* _Given exercise_:
Repeat the data verbatim from the line with "Click the Lausanne-Sport club shield icon" to the line with "Viewport: 1359px width, 813px", and reproduce only those lines.

* _Provided data_:
------------------------------
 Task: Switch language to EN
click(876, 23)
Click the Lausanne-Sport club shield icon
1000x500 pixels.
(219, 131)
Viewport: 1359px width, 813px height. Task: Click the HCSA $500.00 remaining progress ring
------------------------------
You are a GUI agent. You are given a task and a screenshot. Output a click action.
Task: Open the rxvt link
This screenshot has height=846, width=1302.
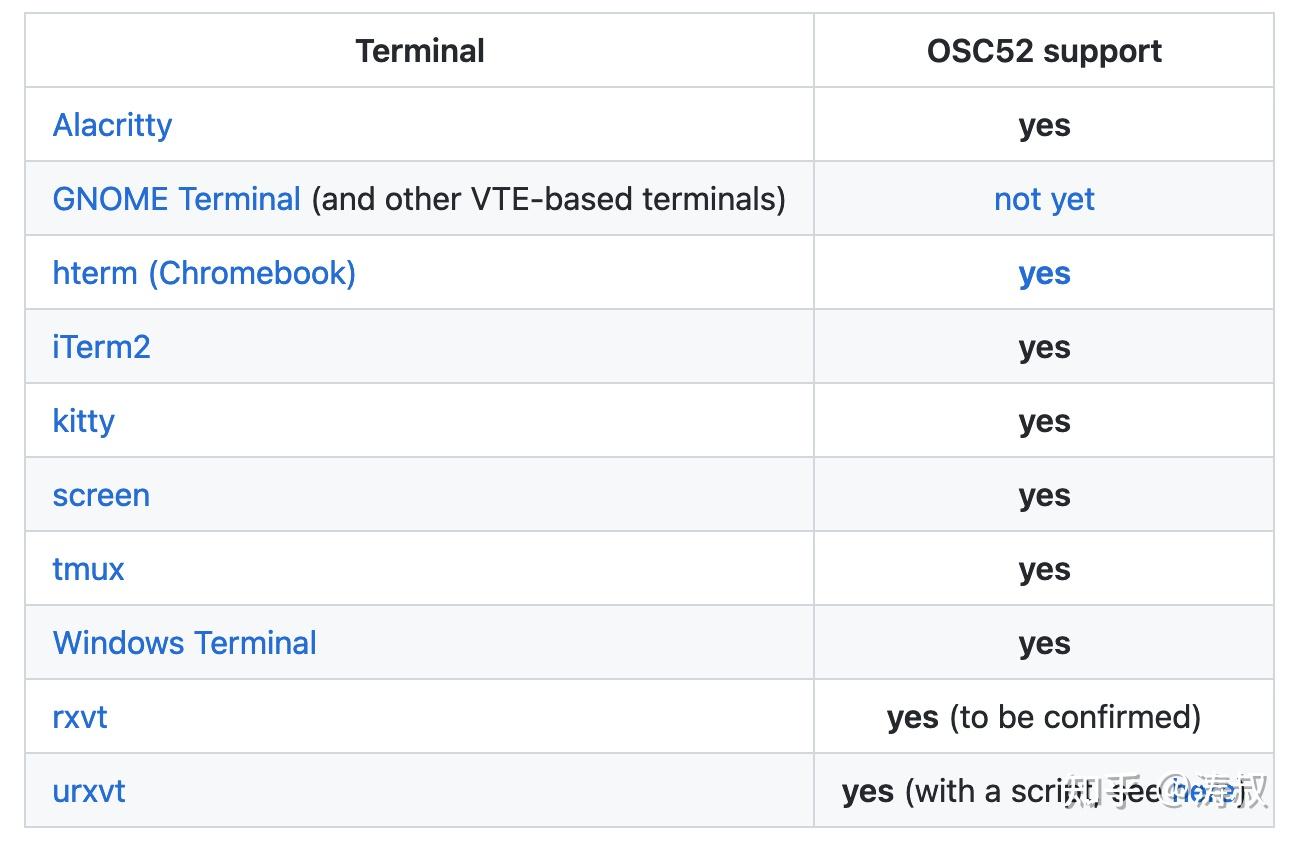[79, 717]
------------------------------
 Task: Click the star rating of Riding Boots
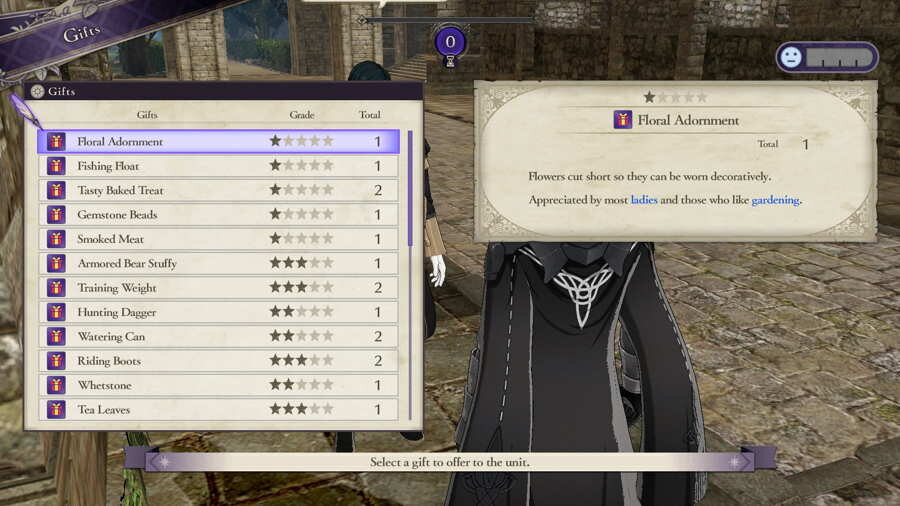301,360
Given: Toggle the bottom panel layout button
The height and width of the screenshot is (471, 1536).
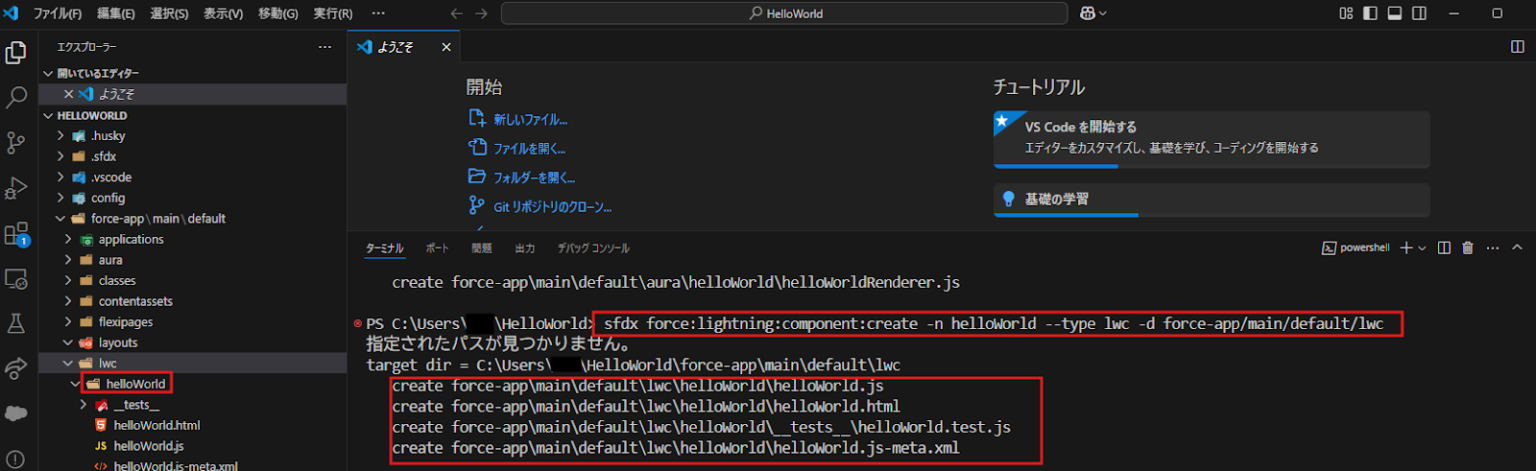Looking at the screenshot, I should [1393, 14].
------------------------------
* _Response to the exercise_:
Click the Lausanne-Sport club shield icon
1000x500 pixels.
(219, 131)
Viewport: 1359px width, 813px height. Task: Click the HCSA $500.00 remaining progress ring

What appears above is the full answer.